**TASK DETAILS**
Reproduce the lines below word for word, starting at the line that contains "Describe the element" and stopping after the line that contains "at that location.". Omit the pictures.
***** RECORDS PROVIDED *****
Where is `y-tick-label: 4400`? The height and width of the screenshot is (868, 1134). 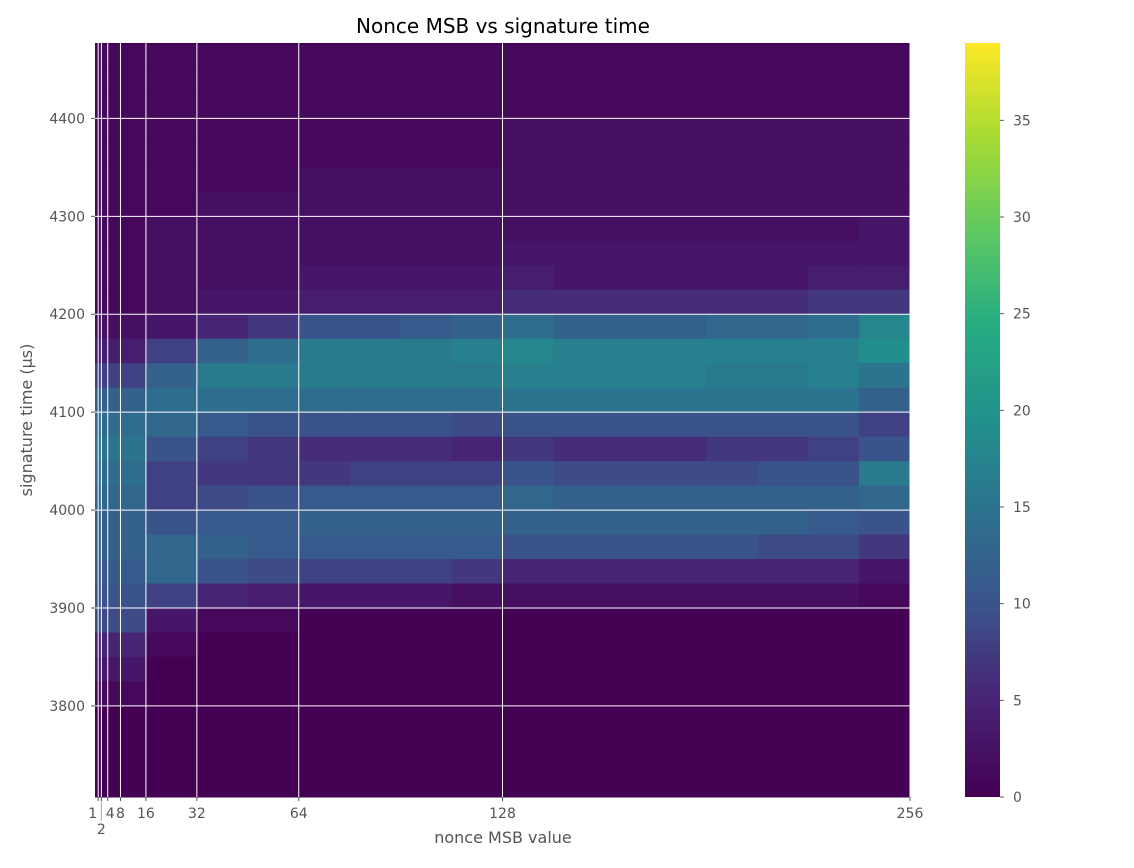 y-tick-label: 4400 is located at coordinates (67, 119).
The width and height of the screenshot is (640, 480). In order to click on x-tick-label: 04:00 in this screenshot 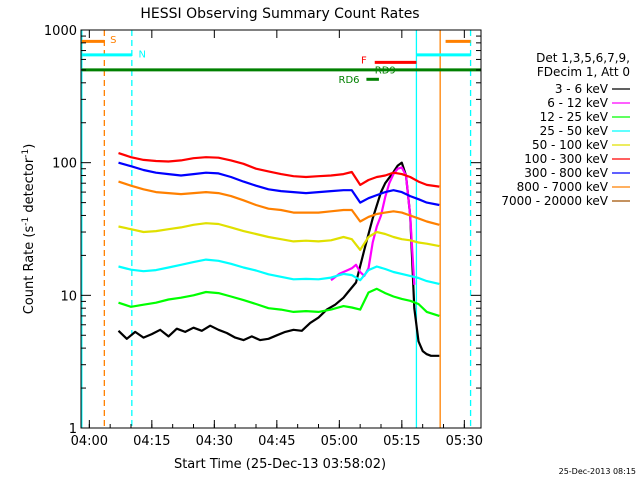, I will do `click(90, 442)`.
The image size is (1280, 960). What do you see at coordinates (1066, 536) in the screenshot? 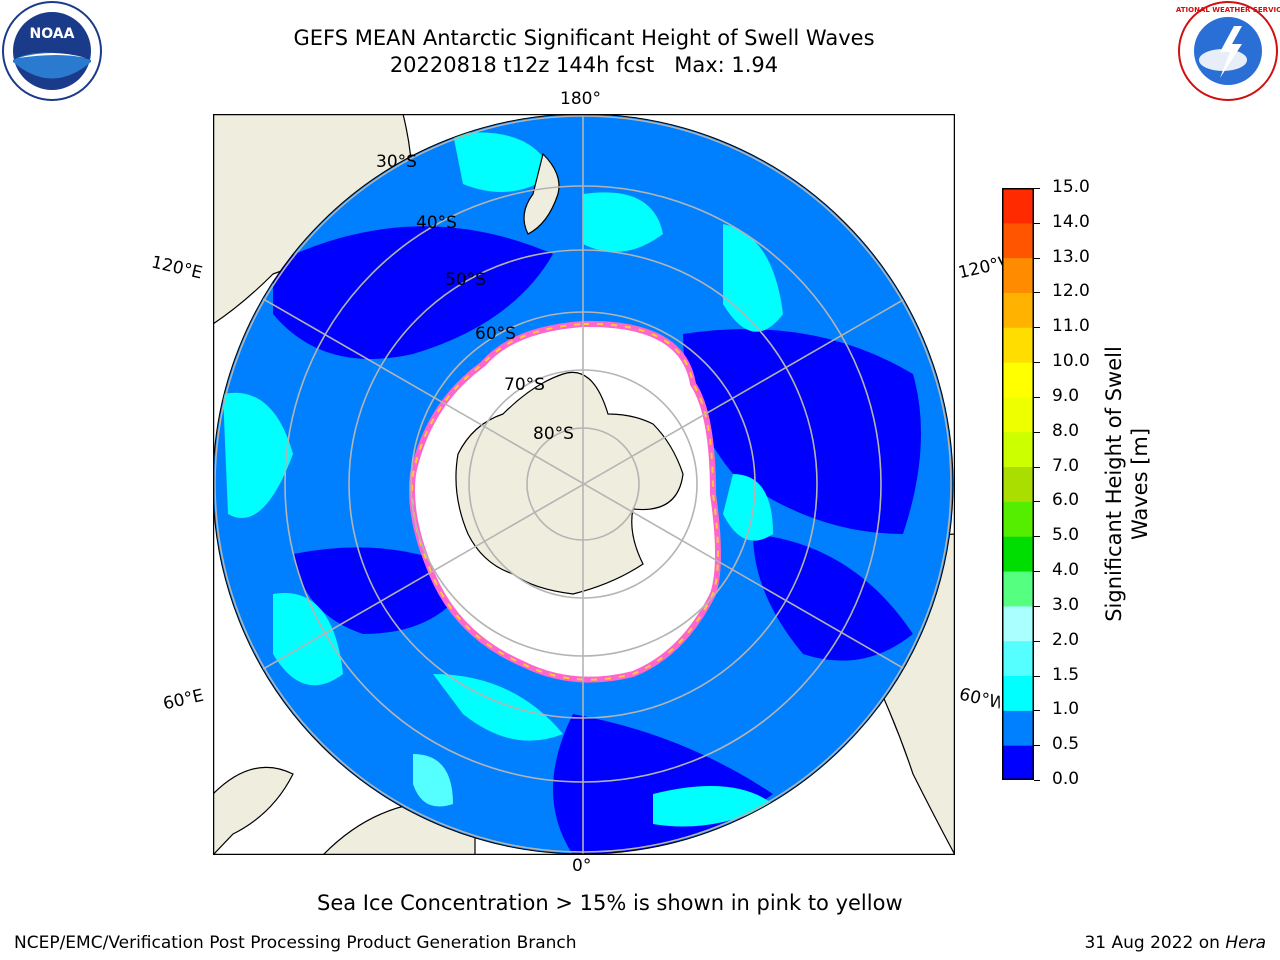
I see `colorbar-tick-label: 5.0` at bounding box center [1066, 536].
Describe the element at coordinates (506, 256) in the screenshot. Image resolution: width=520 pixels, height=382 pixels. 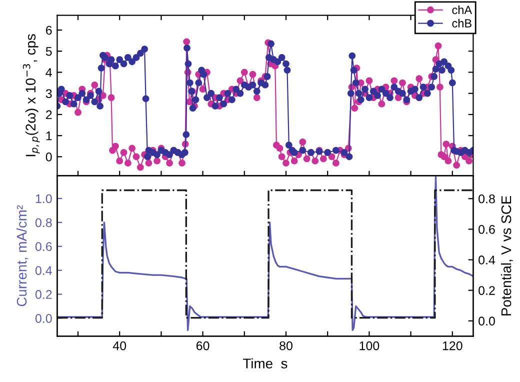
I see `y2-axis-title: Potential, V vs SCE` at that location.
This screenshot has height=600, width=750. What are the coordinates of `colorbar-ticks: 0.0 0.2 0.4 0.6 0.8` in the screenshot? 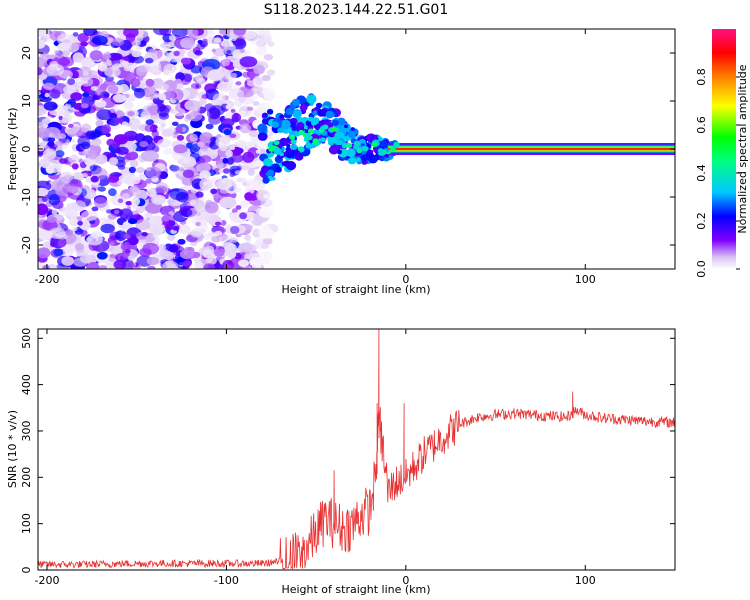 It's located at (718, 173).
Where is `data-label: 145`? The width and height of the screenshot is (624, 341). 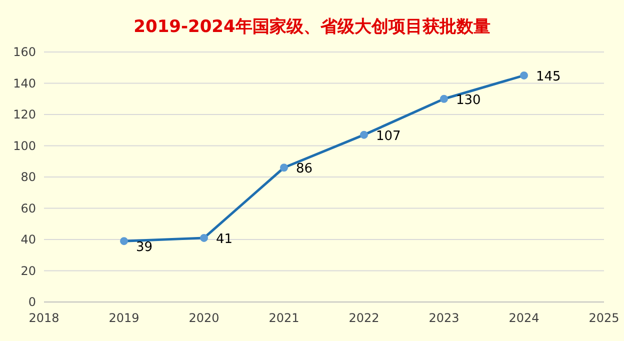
*****
**SOLUTION TO THIS TASK**
Describe the element at coordinates (506, 256) in the screenshot. Image resolution: width=520 pixels, height=382 pixels. 
I see `y2-axis-title: Potential, V vs SCE` at that location.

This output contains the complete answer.